+++ SUPPLIED MATERIAL

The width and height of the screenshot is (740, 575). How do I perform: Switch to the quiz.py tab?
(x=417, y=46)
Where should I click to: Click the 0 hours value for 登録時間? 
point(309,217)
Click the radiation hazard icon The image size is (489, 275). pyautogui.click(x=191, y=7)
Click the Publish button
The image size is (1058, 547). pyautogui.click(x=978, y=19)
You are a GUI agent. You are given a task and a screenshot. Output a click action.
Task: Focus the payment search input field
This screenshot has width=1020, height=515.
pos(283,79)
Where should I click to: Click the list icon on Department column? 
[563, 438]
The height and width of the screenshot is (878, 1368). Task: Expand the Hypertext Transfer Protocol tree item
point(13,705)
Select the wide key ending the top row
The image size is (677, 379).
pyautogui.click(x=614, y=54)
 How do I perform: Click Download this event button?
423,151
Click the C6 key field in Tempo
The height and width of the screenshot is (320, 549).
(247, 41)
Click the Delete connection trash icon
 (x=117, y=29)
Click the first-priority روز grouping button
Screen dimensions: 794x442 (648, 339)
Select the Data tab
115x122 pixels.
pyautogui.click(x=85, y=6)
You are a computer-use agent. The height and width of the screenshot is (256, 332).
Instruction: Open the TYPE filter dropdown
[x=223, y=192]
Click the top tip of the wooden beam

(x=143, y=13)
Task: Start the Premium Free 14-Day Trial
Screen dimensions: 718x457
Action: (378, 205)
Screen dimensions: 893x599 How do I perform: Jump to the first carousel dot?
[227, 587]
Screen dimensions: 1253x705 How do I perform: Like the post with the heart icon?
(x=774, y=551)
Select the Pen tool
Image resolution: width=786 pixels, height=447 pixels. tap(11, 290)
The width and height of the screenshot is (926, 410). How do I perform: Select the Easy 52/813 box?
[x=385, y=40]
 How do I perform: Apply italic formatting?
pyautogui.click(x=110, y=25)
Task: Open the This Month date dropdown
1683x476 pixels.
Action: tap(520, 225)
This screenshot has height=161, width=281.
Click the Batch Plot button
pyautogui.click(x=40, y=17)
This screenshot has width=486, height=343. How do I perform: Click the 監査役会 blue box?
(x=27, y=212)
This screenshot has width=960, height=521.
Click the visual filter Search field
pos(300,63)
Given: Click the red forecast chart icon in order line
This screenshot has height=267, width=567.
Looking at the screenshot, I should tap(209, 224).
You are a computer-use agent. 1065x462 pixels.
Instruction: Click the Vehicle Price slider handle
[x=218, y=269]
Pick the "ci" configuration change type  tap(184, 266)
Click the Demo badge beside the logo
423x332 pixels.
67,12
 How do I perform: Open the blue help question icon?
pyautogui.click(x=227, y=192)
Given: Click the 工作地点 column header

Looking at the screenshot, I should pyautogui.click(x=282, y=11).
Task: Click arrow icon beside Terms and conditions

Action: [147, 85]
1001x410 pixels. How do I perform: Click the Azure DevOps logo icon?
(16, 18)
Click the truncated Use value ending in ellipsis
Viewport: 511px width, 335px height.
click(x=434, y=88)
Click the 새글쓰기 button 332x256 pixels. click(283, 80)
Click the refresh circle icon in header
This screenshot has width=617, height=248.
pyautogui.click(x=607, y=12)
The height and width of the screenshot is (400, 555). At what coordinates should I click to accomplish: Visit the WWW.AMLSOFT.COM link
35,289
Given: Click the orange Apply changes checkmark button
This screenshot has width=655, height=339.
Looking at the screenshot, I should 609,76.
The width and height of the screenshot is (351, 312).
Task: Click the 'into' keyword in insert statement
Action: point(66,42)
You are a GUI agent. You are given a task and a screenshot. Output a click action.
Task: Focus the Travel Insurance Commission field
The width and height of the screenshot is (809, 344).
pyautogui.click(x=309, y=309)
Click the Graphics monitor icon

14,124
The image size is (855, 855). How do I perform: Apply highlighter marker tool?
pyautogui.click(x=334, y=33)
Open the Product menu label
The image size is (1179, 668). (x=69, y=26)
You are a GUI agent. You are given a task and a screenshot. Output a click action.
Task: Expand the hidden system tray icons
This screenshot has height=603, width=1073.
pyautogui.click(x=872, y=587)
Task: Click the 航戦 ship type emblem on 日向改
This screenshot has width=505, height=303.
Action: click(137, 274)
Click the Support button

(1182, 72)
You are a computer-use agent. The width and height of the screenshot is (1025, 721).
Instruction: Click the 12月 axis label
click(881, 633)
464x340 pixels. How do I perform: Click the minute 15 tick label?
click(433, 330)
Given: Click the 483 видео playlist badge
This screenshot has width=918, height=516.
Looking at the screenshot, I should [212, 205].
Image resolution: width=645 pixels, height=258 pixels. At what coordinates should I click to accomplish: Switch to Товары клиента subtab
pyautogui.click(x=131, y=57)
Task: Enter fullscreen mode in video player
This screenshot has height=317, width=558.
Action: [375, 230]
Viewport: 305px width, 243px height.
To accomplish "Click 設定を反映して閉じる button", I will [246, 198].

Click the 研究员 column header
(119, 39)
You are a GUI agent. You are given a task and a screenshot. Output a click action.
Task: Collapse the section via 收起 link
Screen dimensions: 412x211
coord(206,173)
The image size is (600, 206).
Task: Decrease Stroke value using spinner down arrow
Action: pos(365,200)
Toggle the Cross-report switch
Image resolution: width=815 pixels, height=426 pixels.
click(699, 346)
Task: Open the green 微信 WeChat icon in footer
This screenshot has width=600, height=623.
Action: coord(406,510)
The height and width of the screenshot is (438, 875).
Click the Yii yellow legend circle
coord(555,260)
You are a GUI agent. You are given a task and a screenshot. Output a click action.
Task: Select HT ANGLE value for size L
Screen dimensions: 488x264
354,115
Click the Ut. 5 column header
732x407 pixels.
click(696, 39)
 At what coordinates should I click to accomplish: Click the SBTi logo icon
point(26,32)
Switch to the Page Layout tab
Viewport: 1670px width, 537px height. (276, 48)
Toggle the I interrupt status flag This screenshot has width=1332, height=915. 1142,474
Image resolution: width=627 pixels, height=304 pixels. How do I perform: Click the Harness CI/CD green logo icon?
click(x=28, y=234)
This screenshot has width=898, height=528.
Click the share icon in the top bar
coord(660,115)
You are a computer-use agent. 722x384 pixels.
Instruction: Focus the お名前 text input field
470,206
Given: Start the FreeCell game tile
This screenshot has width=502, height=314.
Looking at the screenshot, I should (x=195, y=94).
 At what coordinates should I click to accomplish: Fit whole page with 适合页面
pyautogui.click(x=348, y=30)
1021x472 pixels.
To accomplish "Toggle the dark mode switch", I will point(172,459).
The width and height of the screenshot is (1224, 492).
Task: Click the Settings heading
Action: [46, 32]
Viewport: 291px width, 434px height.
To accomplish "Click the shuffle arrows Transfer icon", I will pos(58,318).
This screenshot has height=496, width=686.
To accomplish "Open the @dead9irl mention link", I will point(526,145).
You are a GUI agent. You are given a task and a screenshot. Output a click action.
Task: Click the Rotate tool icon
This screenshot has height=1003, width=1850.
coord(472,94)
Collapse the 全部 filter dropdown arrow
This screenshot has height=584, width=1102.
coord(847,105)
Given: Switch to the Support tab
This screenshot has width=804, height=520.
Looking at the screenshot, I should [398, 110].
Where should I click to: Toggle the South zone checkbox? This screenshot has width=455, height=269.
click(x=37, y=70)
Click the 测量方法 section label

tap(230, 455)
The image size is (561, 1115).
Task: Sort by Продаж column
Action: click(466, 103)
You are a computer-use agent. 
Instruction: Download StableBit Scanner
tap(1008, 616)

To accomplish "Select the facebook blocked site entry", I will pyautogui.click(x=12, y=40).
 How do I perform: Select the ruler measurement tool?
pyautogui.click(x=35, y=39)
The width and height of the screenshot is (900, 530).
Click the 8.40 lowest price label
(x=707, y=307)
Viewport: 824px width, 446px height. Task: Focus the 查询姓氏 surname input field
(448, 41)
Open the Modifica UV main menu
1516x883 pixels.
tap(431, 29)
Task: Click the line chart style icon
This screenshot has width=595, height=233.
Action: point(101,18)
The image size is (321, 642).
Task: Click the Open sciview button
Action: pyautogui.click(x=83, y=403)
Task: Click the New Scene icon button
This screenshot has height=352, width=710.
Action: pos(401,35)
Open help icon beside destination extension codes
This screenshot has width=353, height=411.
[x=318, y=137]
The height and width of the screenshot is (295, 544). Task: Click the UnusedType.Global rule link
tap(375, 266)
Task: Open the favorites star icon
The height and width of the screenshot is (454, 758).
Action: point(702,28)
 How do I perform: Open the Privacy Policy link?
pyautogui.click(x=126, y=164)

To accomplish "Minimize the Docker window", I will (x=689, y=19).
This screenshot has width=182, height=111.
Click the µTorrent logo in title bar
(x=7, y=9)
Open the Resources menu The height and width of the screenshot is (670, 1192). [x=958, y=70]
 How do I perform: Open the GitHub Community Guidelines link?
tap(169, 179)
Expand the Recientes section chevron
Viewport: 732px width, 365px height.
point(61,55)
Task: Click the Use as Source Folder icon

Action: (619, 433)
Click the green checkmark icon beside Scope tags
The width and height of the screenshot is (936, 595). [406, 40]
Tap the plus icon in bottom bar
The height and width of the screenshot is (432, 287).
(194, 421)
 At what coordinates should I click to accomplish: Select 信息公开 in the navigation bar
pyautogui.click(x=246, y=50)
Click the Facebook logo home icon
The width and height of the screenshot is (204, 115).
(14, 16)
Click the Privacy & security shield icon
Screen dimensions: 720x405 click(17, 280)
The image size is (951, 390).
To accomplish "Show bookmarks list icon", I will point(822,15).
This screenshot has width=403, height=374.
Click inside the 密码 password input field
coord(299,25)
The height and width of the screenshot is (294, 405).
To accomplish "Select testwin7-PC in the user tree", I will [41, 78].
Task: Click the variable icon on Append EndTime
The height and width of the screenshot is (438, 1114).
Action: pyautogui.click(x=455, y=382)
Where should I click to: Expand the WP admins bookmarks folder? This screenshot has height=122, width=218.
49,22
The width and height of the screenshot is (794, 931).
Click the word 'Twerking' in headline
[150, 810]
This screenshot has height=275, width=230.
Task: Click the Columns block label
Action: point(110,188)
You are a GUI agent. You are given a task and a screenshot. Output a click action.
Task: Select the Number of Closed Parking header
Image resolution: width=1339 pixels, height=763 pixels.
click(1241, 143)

++++++

▶ **TO DO**:
Retype the entries above exactly, but only from the line containing "Screen dimensions: 412x211" through the line containing "Task: Select HT ANGLE value for size L", both included.

▶ **EXERCISE RESPONSE**:
Screen dimensions: 412x211
coord(206,173)
The image size is (600, 206).
Task: Decrease Stroke value using spinner down arrow
Action: pos(365,200)
Toggle the Cross-report switch
Image resolution: width=815 pixels, height=426 pixels.
click(699, 346)
Task: Open the green 微信 WeChat icon in footer
This screenshot has width=600, height=623.
Action: coord(406,510)
The height and width of the screenshot is (438, 875).
Click the Yii yellow legend circle
coord(555,260)
You are a GUI agent. You are given a task and a screenshot. Output a click action.
Task: Select HT ANGLE value for size L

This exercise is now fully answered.